Dengan demikian, segala bentuk keputusan terkait penetapan Direksi harus dikembalikan kepada mekanisme yang sah dan bukan berdasarkan preferensi internal Pansel.
“Kalau Panitia Seleksi justru yang menetapkan siapa yang akan menjabat sebagai Direktur Utama, itu sudah di luar mandat yang diberikan regulasi,” jelas Harik.
Koalisi Masyarakat Madani juga mendesak Pemerintah Kabupaten Garut untuk mengevaluasi secara menyeluruh proses seleksi yang sedang berjalan.
Mereka meminta agar seluruh tahapan diperiksa secara terbuka dan melibatkan unsur pengawasan independen agar tidak terjadi penyalahgunaan kekuasaan.
“Ini bukan soal teknis rekrutmen semata, tapi menyangkut integritas kelembagaan dan kepercayaan publik terhadap pengelolaan Perumda yang merupakan aset milik daerah. Ketika prosesnya tercemar, maka output-nya pun dikhawatirkan tidak mampu memenuhi harapan masyarakat,” kata Harik.
Koalisi juga mengingatkan bahwa Perumda bukan sekadar entitas bisnis, melainkan instrumen strategis yang dirancang untuk mendukung pembangunan daerah dan memberikan pelayanan publik yang merata dan terjangkau.
Oleh karena itu, seleksi direksi harus dilakukan dengan asas transparansi, akuntabilitas, dan bebas dari konflik kepentingan.
Lebih lanjut, Harik mengajak seluruh elemen masyarakat sipil, termasuk DPRD dan media, untuk turut mengawasi proses seleksi ini. Ia menilai bahwa keterlibatan publik sangat penting untuk mencegah praktik oligarki lokal yang bisa merusak tata kelola perusahaan daerah.

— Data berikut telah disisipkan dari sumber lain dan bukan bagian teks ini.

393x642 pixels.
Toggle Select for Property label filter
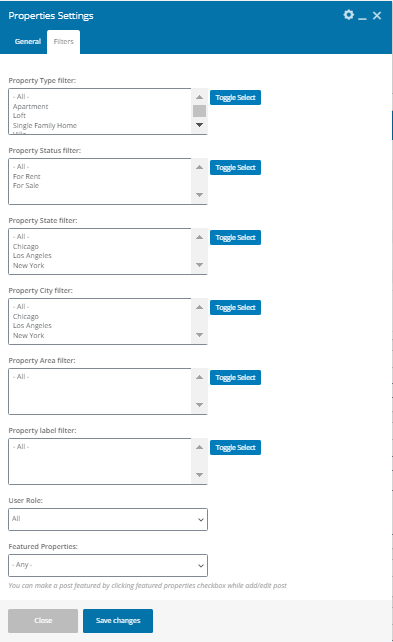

“Jika proses seleksi ini dibiarkan tanpa pengawasan, maka bukan tidak mungkin Perumda dijalankan oleh orang-orang yang tidak benar-benar layak atau bahkan bermasalah secara integritas. Ini berbahaya, karena dapat merugikan masyarakat Garut dalam jangka panjang,” tegasnya.
Koalisi Masyarakat Madani memastikan akan terus mengawal isu ini dan siap melayangkan laporan resmi ke instansi pengawas jika ditemukan bukti pelanggaran dalam proses seleksi yang berjalan. (Az)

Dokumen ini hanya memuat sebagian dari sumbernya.